Collection entries →
····················
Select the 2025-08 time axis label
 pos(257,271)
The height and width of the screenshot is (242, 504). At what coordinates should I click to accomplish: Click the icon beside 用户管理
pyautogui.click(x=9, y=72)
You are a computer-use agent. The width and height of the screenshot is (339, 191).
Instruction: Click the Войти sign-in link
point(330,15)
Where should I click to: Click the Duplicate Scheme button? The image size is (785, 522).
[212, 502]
····················
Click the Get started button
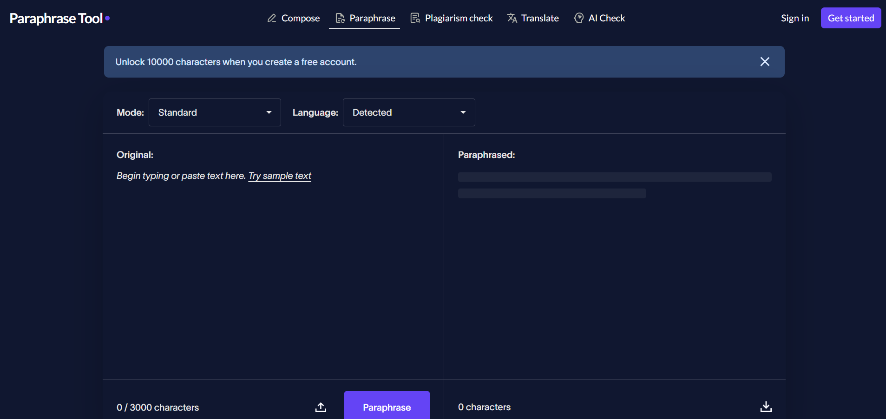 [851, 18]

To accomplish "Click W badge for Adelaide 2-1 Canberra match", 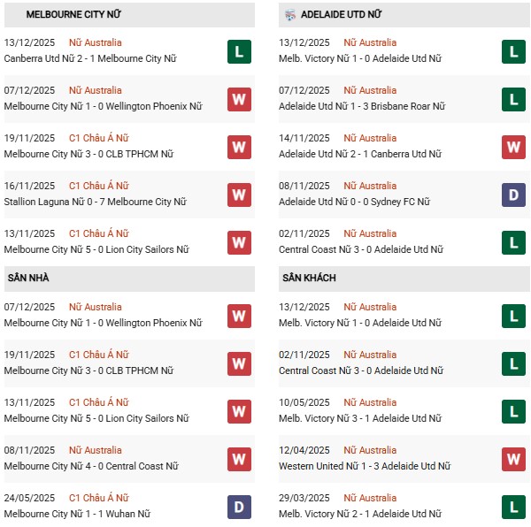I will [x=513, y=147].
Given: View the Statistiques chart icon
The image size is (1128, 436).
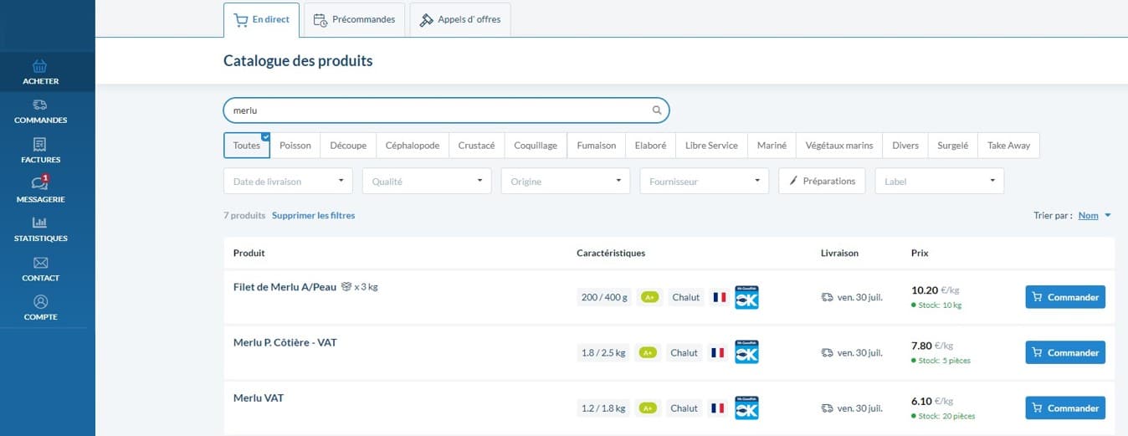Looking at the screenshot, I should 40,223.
····················
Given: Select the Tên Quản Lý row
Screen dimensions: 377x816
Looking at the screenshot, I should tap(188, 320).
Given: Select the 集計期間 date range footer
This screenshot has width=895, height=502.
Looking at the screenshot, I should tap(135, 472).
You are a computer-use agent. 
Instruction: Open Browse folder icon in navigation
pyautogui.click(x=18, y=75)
····················
ASSIGNED TASK → For every line in the data above that has the string "Given", return that line.

RESULT →
Given: View the Statistiques chart icon
Given: Select the Tên Quản Lý row
Given: Select the 集計期間 date range footer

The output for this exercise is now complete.